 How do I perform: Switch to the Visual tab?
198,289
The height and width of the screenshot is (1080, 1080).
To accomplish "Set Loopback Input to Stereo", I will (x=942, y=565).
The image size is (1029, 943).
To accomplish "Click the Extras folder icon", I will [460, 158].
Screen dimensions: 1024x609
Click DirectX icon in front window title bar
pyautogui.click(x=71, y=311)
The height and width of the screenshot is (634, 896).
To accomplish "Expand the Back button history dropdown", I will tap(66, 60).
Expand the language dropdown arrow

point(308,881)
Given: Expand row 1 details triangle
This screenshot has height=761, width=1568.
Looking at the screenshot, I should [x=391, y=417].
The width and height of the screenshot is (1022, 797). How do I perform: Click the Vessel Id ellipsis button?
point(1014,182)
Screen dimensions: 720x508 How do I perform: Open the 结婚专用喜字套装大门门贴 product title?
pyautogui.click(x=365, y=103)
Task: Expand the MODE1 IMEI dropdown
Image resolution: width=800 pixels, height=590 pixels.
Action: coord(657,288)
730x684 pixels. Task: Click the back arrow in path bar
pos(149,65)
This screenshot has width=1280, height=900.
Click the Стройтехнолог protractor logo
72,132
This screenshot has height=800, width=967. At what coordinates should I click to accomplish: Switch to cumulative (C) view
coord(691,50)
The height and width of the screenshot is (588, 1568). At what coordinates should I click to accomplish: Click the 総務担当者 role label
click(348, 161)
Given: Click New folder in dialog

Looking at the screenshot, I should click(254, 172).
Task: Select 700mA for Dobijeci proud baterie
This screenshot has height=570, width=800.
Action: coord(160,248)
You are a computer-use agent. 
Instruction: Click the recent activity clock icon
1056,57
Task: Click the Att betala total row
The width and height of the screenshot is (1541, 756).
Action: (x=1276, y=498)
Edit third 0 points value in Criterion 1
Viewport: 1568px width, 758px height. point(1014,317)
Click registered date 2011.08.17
+===+
* **Work order**
Extract the full listing above without altering anything.

* **Answer section**
 How do I perform: Switch to the Visual tab?
198,289
The height and width of the screenshot is (1080, 1080).
To accomplish "Set Loopback Input to Stereo", I will (x=942, y=565).
The image size is (1029, 943).
To accomplish "Click the Extras folder icon", I will [460, 158].
Screen dimensions: 1024x609
Click DirectX icon in front window title bar
pyautogui.click(x=71, y=311)
The height and width of the screenshot is (634, 896).
To accomplish "Expand the Back button history dropdown", I will tap(66, 60).
Expand the language dropdown arrow

point(308,881)
Given: Expand row 1 details triangle
This screenshot has height=761, width=1568.
Looking at the screenshot, I should [x=391, y=417].
The width and height of the screenshot is (1022, 797). How do I perform: Click the Vessel Id ellipsis button?
point(1014,182)
Screen dimensions: 720x508 How do I perform: Open the 结婚专用喜字套装大门门贴 product title?
pyautogui.click(x=365, y=103)
Task: Expand the MODE1 IMEI dropdown
Image resolution: width=800 pixels, height=590 pixels.
Action: coord(657,288)
730x684 pixels. Task: Click the back arrow in path bar
pos(149,65)
This screenshot has width=1280, height=900.
Click the Стройтехнолог protractor logo
72,132
This screenshot has height=800, width=967. At what coordinates should I click to accomplish: Switch to cumulative (C) view
coord(691,50)
The height and width of the screenshot is (588, 1568). At what coordinates should I click to accomplish: Click the 総務担当者 role label
click(348, 161)
Given: Click New folder in dialog

Looking at the screenshot, I should click(254, 172).
Task: Select 700mA for Dobijeci proud baterie
This screenshot has height=570, width=800.
Action: coord(160,248)
You are a computer-use agent. 
Instruction: Click the recent activity clock icon
1056,57
Task: Click the Att betala total row
The width and height of the screenshot is (1541, 756).
Action: (x=1276, y=498)
Edit third 0 points value in Criterion 1
Viewport: 1568px width, 758px height. point(1014,317)
Click registered date 2011.08.17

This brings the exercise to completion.